| Description of the task |
Count the lines in the entries that contain "source". Say the number and nothing more.

| Data to process |
%%

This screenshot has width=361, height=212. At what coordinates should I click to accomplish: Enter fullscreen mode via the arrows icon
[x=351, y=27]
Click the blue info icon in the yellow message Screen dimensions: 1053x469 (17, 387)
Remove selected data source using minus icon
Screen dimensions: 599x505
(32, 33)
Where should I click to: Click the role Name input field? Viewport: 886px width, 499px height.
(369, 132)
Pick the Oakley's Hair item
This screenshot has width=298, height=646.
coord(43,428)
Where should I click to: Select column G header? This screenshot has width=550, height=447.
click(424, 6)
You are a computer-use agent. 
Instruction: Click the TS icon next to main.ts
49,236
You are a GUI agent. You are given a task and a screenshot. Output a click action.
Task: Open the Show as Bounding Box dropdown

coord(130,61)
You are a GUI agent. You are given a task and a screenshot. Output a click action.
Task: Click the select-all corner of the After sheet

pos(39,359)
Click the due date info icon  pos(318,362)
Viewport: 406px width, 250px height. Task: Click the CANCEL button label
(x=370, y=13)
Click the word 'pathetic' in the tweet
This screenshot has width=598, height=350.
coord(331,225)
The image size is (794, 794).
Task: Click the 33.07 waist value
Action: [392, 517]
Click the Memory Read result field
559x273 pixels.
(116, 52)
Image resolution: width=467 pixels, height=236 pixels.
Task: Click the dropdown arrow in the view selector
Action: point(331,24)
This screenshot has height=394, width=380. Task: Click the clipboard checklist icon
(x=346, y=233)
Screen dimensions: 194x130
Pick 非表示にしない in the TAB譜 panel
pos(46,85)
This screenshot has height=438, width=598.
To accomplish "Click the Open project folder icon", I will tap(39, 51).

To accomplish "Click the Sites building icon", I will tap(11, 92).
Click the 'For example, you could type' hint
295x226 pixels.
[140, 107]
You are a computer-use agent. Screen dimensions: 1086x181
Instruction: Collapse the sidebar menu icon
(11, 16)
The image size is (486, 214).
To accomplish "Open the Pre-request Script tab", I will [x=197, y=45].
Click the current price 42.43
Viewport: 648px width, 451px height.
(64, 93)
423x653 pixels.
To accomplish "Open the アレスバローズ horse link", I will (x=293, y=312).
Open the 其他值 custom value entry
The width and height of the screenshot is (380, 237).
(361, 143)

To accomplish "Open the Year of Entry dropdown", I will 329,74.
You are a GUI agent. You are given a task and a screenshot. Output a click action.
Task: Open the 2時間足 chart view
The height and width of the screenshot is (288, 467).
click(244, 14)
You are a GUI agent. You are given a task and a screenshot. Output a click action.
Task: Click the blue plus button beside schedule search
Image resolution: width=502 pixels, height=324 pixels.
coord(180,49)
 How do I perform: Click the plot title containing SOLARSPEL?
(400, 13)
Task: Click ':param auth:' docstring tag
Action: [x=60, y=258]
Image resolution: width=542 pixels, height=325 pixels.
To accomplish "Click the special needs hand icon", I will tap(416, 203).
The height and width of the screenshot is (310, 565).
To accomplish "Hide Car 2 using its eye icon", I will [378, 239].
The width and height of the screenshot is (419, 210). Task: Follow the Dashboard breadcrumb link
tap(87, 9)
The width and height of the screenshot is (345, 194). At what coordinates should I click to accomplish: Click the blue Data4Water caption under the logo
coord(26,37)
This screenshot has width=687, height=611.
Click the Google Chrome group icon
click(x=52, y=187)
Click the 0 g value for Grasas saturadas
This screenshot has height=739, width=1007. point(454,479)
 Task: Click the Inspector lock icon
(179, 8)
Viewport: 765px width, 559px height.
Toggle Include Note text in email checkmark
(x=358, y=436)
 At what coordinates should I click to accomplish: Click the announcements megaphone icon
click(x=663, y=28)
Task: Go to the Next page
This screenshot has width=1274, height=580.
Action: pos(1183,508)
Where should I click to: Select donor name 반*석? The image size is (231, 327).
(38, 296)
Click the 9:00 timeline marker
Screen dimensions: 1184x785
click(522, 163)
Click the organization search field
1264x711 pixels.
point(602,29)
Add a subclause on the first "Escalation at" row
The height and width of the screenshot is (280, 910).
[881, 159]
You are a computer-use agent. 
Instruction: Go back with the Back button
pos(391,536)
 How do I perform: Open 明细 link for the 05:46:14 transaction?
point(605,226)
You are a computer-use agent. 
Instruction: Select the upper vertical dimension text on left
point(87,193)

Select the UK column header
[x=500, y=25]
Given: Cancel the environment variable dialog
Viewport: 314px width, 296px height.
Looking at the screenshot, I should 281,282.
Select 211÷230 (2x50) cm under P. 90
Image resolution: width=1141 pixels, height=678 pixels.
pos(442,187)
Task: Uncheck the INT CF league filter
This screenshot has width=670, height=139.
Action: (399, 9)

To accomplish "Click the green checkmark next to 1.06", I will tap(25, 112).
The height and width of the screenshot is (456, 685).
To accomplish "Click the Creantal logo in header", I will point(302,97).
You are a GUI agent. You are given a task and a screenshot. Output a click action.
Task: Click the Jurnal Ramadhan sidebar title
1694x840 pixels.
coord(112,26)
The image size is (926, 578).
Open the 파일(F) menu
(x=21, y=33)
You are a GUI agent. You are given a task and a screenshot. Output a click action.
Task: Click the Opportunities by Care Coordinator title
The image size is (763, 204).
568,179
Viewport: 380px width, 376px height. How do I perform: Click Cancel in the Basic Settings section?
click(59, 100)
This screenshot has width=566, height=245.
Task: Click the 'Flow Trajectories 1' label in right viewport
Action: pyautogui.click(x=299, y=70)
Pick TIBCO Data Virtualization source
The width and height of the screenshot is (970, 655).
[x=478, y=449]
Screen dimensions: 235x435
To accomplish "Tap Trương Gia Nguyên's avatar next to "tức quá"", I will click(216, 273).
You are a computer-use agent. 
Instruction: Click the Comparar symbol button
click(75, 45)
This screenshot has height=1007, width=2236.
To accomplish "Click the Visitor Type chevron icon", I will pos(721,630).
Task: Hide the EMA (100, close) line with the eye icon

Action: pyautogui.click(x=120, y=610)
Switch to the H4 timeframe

%%

| Result |
2